A French aristocrat who was instrumental in the American Revolution, and toured the country — including  southern Maine — decades after the war,  will be recognized locally thanks to a bill sponsored by State Sen. Susan Deschambault, D-Biddeford.

The bill, LD 267, signed into law by Gov. Janet Mills on July 8, honors the Marquis de Lafayette, a general under George Washington’s Continental Army during the fight for American independence, by erecting signs in portions of Maine where he visited during 1824 and 1825.

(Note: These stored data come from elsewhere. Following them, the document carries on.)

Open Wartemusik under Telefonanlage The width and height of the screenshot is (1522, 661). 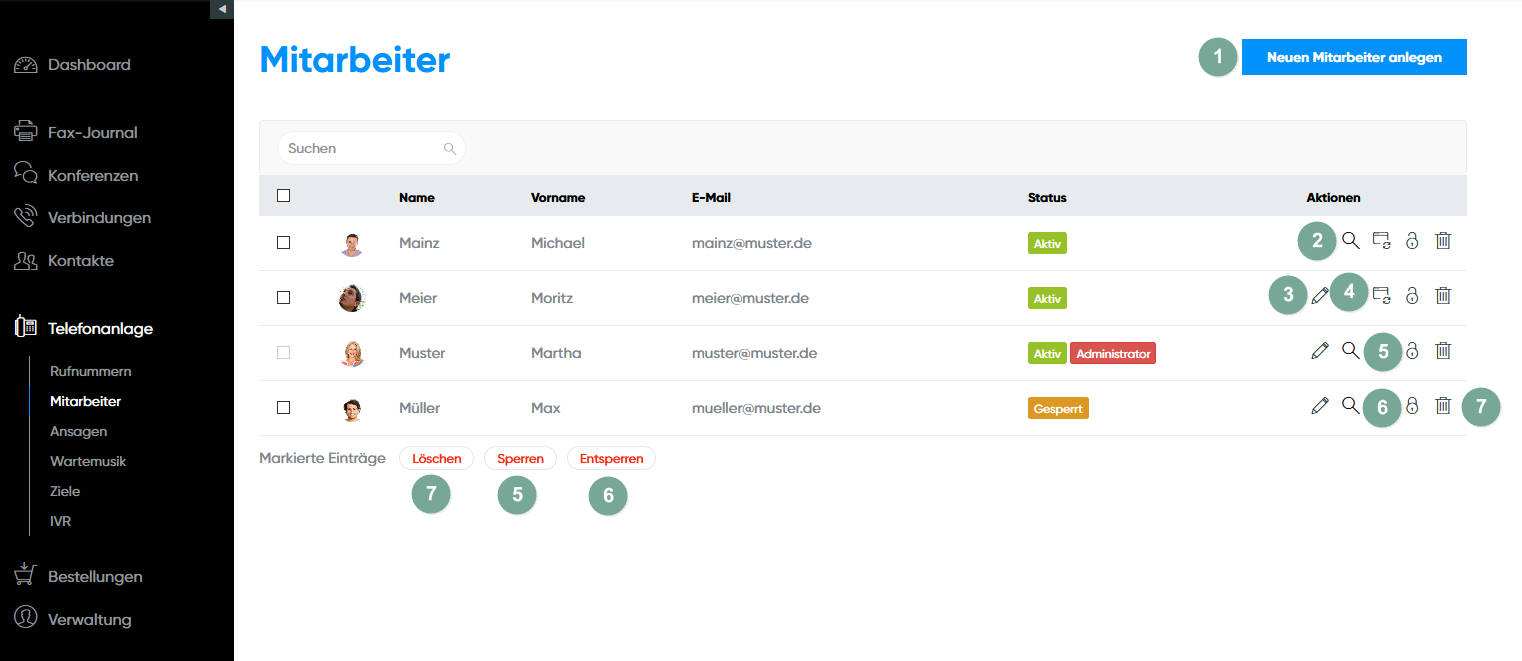point(88,461)
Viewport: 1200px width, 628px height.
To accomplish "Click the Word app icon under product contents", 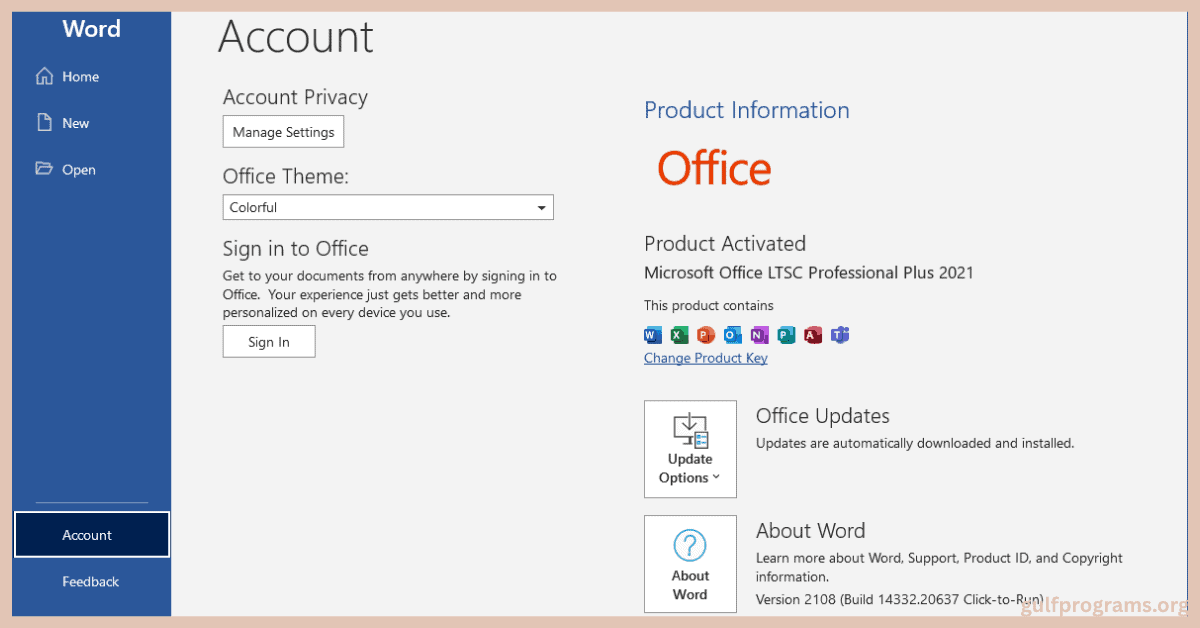I will (x=653, y=335).
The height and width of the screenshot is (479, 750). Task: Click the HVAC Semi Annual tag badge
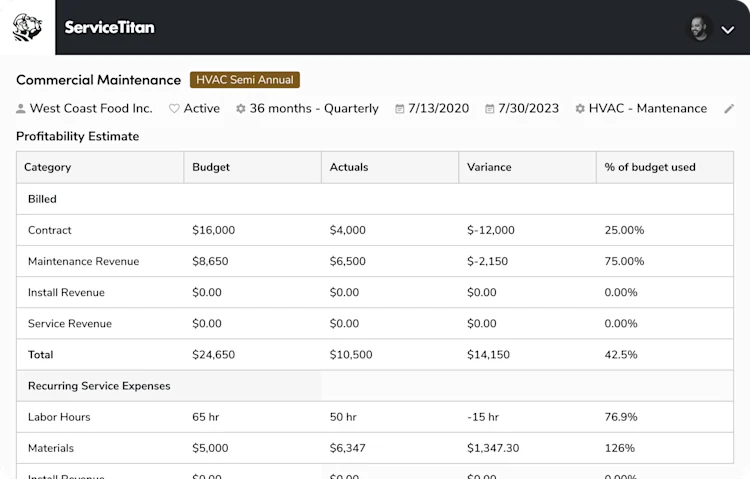[x=245, y=80]
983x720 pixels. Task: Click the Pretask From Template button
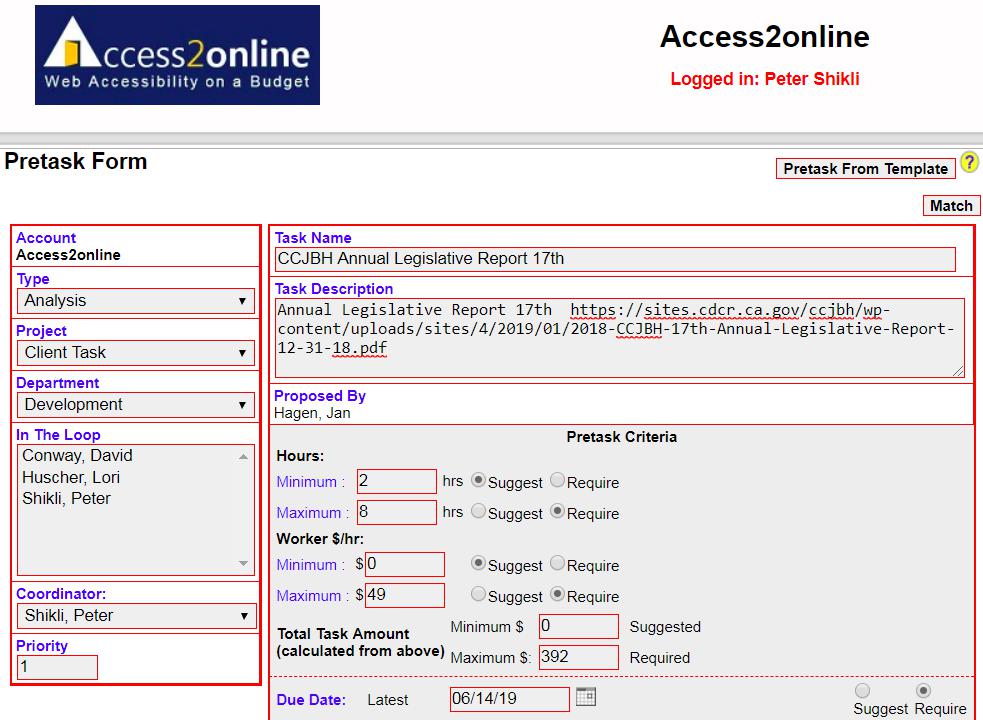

To mark the 50th anniversary of the Revolution, Lafayette was summoned to return to the states from his home in France because he was the only general from the war still living. During his tour, he met with old friends and colleagues.

“Recognizing the Lafayette Trail in Maine is part of an effort all over the Eastern Seaboard to recognize the historical significance of the Marquis de Lafayette,” said Deschambault. “He helped secure French support for American independence and fought alongside Americans during the war.”

According to the bill, signs and markers, bearing the Lafayette Trail logo provided to the department by The Lafayette Trail, Inc., will be erected near numerous locations along the route he followed during his visit to the state from the Maine/New Hampshire state line into South Portland.

They markers will be placed in Kittery, South Berwick/North Berwick, Wells, Kennebunk, Biddeford, Saco, Scarborough and South Portland.

According to the bill, funding for the project must come from another agency or organization, or the markers will not go up.

“It’s my understanding that Lafayette Trail, Inc., would handle the funding for this project,” Lisa Haberzettl, spokeswoman for the Maine Legislature Senate Majority Office, said in an email..

A portrait of the Marquis de Lafayette by Rembrandt Peale hangs in the Metropolitan Museum of Art in New York. A bill sponsored by State Sen. Susan Deschambault to designate The Lafayette Trail, marking locations where he traveled in Maine during his 1824-1825 return to America from his home in France was signed into law by Gov. Janet Mills. Courtesy image

Deschambault initially submitted a bill to erect the signs or markers in 2019. However, that bill died due to the coronavirus pandemic when the Legislature adjourned early, according to Haberzettl.

Deschambault said she was asked to submit a bill by a New Hampshire legislator so the trail markers could continue — Massachusetts and New Hampshire have already approved them. She then began reading about Lafayette, who was 19 years old when he came to America in 1777. She said she became fascinated with the story of the Marquis de Lafayette’s involvement with the American Revolution and his later trip to America, where he made several stops in York and Cumberland counties.

“He’s an interesting character,” Deschambault said. “It is interesting a young man like that could be taken under the wing of Gen. Washington.”

Noting the rich history of the French in Maine, she said, “I welcome the opportunity to amplify the connection between our two countries and cultures. Recognizing the trip Lafayette took when he visited Maine is an easy way to maintain his legacy and keep his memory alive.”

In 1824, Lafayette stopped in the Kittery area. The next year, he spent the night of June 23 in Dover, New Hampshire, and stopped in South Berwick the following morning for breakfast at the invitation of local townspeople, according to an account published by the Old Berwick Historical Society.

According to the New England Historical Society, Lafayette was then escorted to the Cleaves Hotel in Saco. He apparently dined with Capt. Seth Spring, a veteran of the Battle of Bunker Hill, at a visit to Spring’s Tavern on Spring Island in Biddeford, according to the Maine Memory Network.

Lafayette Park in Kennebunk. Dan King photo

Born to a distinguished family in France in 1757 as Marie Joseph Paul Yves Roche Gilbert du Motier, the Marquis de Lafayette traveled to the American colonies in 1777, when he was 19. He was commissioned as a major general and introduced to Gen. George Washington, who would become his lifelong friend and mentor. Lafayette was wounded in the Battle of the Brandywine in September 1777 and reportedly joined Washington and the Continental Army to camp for the winter at Valley Forge.

Washington gave Lafayette command of an army in Virginia, and in 1781 he conducted hit-and-run operations against forces under the command of Benedict Arnold. He later chased British commander Lord Charles Cornwallis and his English troops across Virginia, trapping him at Yorktown in late July 1781. A French fleet and several additional American armies joined the siege, and on Oct. 19 Cornwallis surrendered, ending the Revolutionary War and ensuring independence for America, according to historical accounts.

“History – whether our country or our state history – needs to be preserved and nurtured. Projects like the Lafayette Trail can serve to bring that history to life, create pride in the local community and educate our young,” said Beverly Robbins, the state regent of the Maine State Organization of the Daughters of the American Revolution, when testifying in support of the bill in February.